* **Collected data entries**:
------------------------------

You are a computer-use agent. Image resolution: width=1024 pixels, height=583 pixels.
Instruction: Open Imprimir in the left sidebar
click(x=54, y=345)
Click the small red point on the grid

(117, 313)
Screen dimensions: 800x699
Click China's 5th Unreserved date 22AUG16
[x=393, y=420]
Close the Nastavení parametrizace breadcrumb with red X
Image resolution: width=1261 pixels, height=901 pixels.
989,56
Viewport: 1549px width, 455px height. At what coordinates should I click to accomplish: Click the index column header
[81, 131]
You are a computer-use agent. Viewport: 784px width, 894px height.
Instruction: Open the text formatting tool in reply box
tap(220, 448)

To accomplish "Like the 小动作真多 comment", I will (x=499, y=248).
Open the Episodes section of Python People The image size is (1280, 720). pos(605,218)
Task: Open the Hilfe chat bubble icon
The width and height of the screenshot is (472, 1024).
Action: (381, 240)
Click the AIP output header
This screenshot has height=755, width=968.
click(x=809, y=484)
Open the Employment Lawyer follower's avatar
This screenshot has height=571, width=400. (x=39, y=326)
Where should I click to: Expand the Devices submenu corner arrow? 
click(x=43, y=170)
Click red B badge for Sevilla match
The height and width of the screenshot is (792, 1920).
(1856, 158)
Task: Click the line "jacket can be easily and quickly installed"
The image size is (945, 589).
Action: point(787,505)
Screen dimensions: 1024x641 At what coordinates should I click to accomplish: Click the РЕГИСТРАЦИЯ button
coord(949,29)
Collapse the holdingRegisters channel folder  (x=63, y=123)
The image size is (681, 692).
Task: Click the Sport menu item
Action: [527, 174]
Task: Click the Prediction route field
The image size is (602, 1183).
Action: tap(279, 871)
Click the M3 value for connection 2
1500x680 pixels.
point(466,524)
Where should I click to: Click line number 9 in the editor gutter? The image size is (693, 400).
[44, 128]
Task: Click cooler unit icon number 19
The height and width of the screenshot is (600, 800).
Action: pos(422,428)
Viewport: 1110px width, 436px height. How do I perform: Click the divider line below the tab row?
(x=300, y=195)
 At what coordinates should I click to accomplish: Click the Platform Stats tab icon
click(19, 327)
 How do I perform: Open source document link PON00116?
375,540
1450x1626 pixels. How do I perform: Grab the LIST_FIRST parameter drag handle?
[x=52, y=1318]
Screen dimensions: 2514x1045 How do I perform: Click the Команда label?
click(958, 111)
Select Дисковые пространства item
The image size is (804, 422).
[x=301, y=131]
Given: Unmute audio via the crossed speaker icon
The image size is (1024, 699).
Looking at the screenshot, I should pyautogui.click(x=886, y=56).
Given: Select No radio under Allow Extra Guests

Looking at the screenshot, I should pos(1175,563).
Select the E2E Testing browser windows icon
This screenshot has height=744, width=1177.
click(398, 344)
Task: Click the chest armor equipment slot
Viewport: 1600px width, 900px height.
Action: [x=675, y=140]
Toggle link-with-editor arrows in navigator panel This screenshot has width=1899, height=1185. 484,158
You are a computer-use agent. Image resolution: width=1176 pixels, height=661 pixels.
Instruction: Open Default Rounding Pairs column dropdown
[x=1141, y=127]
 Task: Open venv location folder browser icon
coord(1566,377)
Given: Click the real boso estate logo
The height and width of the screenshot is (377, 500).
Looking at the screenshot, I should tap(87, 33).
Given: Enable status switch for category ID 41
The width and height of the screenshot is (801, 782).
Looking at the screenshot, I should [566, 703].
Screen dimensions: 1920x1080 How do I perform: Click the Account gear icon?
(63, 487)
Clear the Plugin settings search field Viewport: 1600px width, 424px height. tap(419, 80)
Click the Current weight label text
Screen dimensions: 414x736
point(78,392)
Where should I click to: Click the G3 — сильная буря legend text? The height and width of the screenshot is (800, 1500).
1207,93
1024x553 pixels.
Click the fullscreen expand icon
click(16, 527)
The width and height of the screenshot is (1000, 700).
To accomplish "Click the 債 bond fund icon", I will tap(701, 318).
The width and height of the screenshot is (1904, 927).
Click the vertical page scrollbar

------------------------------

* **Exercise brief**: Nothing but the lines from the one with "Clear the Plugin" through the final line of the data above should be output, exactly as written.

* **Task response**:
Clear the Plugin settings search field Viewport: 1600px width, 424px height. tap(419, 80)
Click the Current weight label text
Screen dimensions: 414x736
point(78,392)
Where should I click to: Click the G3 — сильная буря legend text? The height and width of the screenshot is (800, 1500).
1207,93
1024x553 pixels.
Click the fullscreen expand icon
click(16, 527)
The width and height of the screenshot is (1000, 700).
To accomplish "Click the 債 bond fund icon", I will tap(701, 318).
The width and height of the screenshot is (1904, 927).
Click the vertical page scrollbar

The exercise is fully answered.